*WHAT THE EXERCISE ASKS*
For the records below, print the lines from the line with "1080x1080 pixels. Task: Open" through the line with "Given: Open ShuffleNetV1.py" exactly as written; include both end lines and exclude the rest.

══════════════════════════════

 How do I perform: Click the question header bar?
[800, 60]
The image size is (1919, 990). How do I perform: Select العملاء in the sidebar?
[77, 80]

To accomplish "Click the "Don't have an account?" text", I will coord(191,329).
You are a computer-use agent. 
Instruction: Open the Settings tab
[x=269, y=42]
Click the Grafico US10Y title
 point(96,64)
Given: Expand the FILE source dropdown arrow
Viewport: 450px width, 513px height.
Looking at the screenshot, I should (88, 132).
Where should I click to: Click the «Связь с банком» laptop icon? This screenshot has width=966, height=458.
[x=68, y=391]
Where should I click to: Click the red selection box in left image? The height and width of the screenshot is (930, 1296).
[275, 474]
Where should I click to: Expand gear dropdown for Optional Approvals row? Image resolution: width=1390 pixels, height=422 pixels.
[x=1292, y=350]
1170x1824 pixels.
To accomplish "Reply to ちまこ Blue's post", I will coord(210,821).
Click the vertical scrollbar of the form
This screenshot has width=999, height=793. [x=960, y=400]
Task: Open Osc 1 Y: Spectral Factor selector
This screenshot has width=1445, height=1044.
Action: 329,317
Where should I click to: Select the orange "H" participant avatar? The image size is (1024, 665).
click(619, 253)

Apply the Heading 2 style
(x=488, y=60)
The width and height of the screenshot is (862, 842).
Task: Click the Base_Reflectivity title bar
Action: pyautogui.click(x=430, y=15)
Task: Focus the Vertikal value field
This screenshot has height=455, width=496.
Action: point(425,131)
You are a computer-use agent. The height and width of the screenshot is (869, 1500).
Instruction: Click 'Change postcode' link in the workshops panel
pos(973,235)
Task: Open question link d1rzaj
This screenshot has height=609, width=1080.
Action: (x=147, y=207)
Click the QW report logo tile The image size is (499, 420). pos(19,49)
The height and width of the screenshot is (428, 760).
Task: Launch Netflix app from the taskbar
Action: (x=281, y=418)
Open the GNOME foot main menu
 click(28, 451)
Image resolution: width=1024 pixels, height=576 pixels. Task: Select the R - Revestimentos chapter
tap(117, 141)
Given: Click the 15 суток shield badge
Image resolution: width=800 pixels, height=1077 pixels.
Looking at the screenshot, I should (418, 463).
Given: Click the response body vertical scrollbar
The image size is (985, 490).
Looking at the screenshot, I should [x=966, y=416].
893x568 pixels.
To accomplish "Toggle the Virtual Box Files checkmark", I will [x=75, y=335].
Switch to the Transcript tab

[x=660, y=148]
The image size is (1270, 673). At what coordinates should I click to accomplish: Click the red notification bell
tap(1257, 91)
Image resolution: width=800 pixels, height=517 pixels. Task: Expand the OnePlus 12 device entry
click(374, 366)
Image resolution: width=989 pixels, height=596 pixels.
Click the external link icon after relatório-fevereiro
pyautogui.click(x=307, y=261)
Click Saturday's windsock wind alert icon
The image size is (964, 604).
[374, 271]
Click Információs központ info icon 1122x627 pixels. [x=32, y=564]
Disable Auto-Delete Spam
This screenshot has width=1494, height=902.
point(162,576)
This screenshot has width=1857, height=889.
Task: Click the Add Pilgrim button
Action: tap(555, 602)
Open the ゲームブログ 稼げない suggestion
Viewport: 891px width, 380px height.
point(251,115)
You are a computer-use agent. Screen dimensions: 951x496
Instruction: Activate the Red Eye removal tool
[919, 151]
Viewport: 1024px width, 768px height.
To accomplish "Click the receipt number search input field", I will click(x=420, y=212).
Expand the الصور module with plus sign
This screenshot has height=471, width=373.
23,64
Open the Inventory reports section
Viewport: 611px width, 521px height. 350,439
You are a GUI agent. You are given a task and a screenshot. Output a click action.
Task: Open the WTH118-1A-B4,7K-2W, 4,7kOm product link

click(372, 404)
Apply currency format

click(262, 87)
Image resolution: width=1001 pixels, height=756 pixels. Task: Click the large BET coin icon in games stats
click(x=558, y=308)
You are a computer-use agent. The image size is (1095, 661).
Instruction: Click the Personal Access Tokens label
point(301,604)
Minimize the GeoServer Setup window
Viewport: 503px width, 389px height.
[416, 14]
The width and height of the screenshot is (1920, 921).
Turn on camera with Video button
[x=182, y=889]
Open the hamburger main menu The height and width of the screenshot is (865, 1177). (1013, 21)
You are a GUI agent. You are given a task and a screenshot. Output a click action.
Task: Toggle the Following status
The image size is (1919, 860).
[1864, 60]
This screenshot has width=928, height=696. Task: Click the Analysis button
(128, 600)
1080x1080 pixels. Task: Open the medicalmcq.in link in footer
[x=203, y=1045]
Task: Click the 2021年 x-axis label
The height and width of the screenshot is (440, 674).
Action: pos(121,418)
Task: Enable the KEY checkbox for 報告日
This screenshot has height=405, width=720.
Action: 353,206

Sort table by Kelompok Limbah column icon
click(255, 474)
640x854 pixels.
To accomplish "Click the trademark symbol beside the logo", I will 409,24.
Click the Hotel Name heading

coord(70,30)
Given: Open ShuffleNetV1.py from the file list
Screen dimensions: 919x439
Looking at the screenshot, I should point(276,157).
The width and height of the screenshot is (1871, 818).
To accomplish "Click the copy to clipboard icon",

══════════════════════════════

*ANSWER SECTION*
1080x1080 pixels. Task: Open the medicalmcq.in link in footer
[x=203, y=1045]
Task: Click the 2021年 x-axis label
The height and width of the screenshot is (440, 674).
Action: pos(121,418)
Task: Enable the KEY checkbox for 報告日
This screenshot has height=405, width=720.
Action: 353,206

Sort table by Kelompok Limbah column icon
click(255, 474)
640x854 pixels.
To accomplish "Click the trademark symbol beside the logo", I will 409,24.
Click the Hotel Name heading

coord(70,30)
Given: Open ShuffleNetV1.py from the file list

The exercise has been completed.